Important Drug Interactions

  • Increased absorption of some metallic ions produced by supplemental vitamin C is desirable (iron), but undesirable in the case of mercury
  • Ascorbic acid supplementation increases the amount of warfarin required to maintain the same therapeutic effect on blood clotting
  • Supplemental vitamin C lowers the prothrombin time in patients on warfarin
  • Antacids destroy the effectiveness of ascorbic acid and should be taken separately so they are not mixed in the stomach
  • Ascorbic acid combined with acetylsalicylic acid caused a significant stimulation of interleukin-6

The Biology of Starvation: Vitamin C

Among the vitamins, ascorbic acid occupies a unique position in the biology of starvation because humans cannot synthesise it — unlike most mammals — and because it governs the structural integrity of connective tissue, the immediate response to physiological stress, and the synthesis of the catecholamines that mediate the stress response itself.
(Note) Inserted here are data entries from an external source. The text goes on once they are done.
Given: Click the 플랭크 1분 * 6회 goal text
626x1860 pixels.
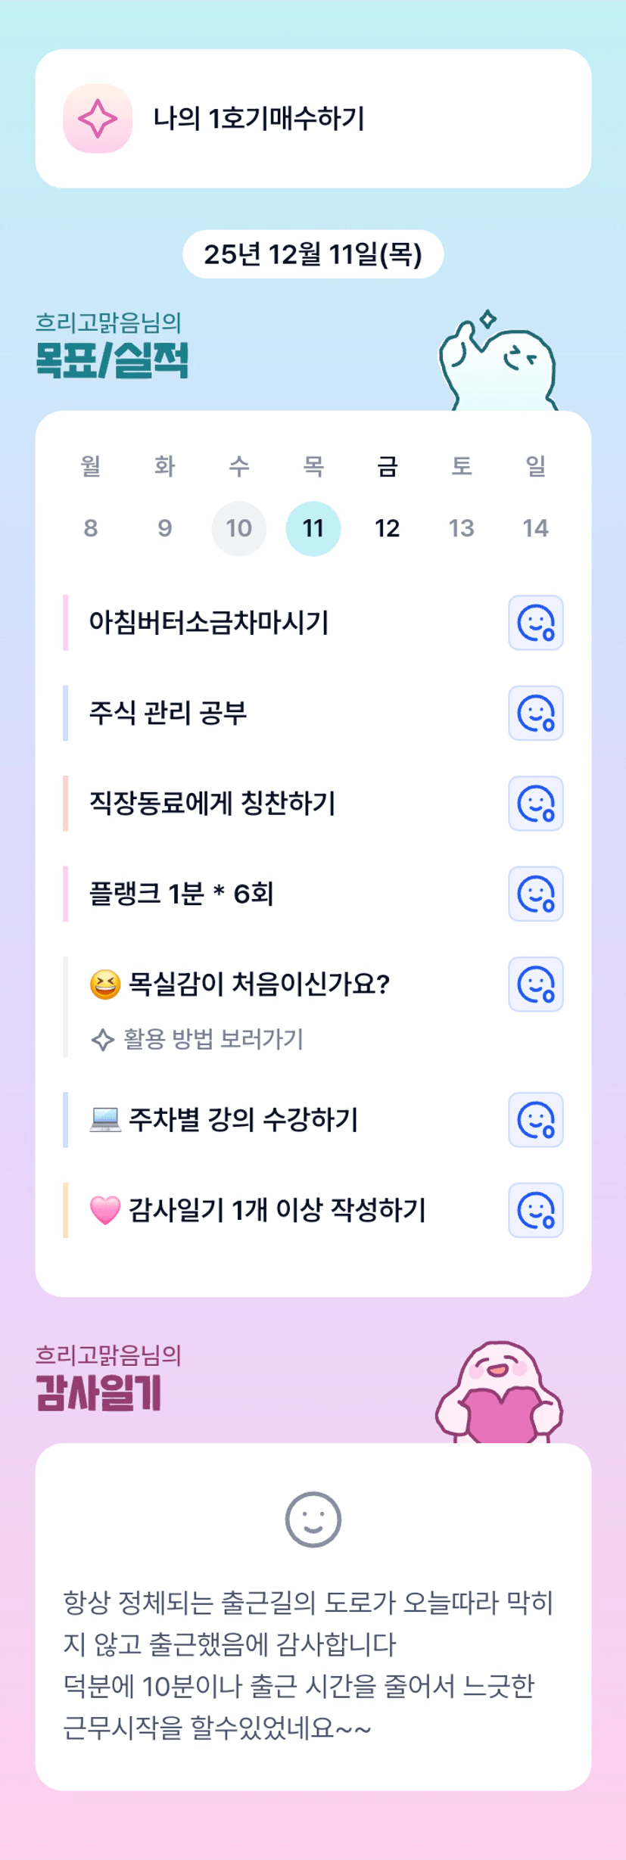Looking at the screenshot, I should tap(182, 894).

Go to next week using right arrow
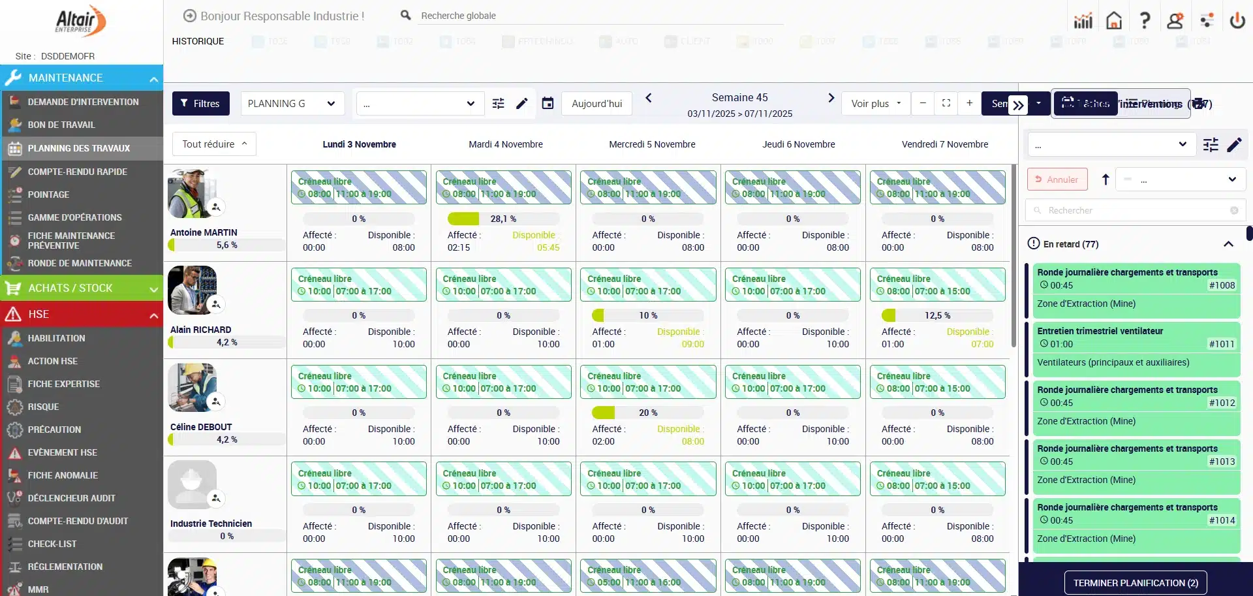831,98
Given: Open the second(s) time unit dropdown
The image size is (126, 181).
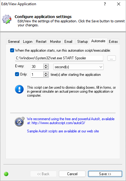Looking at the screenshot, I should (x=78, y=67).
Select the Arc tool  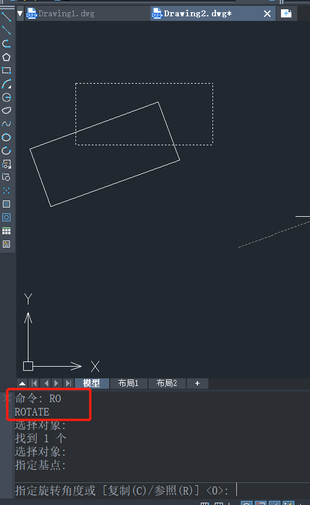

The starvation cascade for vitamin C unfolds as follows:

Collagen collapse — the structural consequence: Without continuous ascorbic acid, the hydroxylation of proline and lysine in collagen precursors ceases. Old collagen turns over and is not replaced; the supporting matrix of blood vessels, skin, tendons, and bone dissolves progressively. The clinical sequence — perifollicular haemorrhage → ecchymoses → haemarthrosis → subperiosteal haematoma → spontaneous bone fracture — traces the loss of structural integrity from the finest vessels outward.

This has direct relevance to myofascial injections: ascorbic acid-deficient patients form haematomas after needling at doses of local anaesthetic that would cause only minor bruising in a replete patient. The clinician must check vitamin C status before initiating injection therapy.

Adrenal exhaustion and the stress cascade: The adrenal gland is the tissue most richly supplied with ascorbic acid. Both the adrenal cortex (for cortisol synthesis) and the adrenal medulla (for norepinephrine synthesis via dopamine beta-monooxygenase) depend critically on ascorbic acid. In starvation combined with stress — illness, injury, infection, or the psychological stress of chronic pain — adrenal ascorbic acid is rapidly consumed. The inability to mount an adequate adrenocortical and catecholamine response in ascorbic acid depletion creates a vulnerability to physiological insult at the very time that resistance is most needed.

The immune collapse: Ascorbic acid is required for neutrophil function, lymphocyte proliferation, and antibody synthesis. In starvation-associated vitamin C depletion, wound infection becomes lethal — historically accounting for a large proportion of scurvy deaths, which were often attributed to the infection rather than the underlying nutritional deficiency.

Pain amplification: The depletion of norepinephrine and serotonin synthesis capacity (both dependent on ascorbic acid) in prolonged insufficiency creates a state of impaired descending pain inhibition. This directly increases TrP irritability and pain amplification, and produces a clinical picture indistinguishable from central sensitisation.

References

  • Travell JG, Simons DG. Myofascial Pain and Dysfunction: The Trigger Point Manual, Volume 1. 2nd ed. Baltimore: Williams & Wilkins; 1999. Chapter 4, Section C.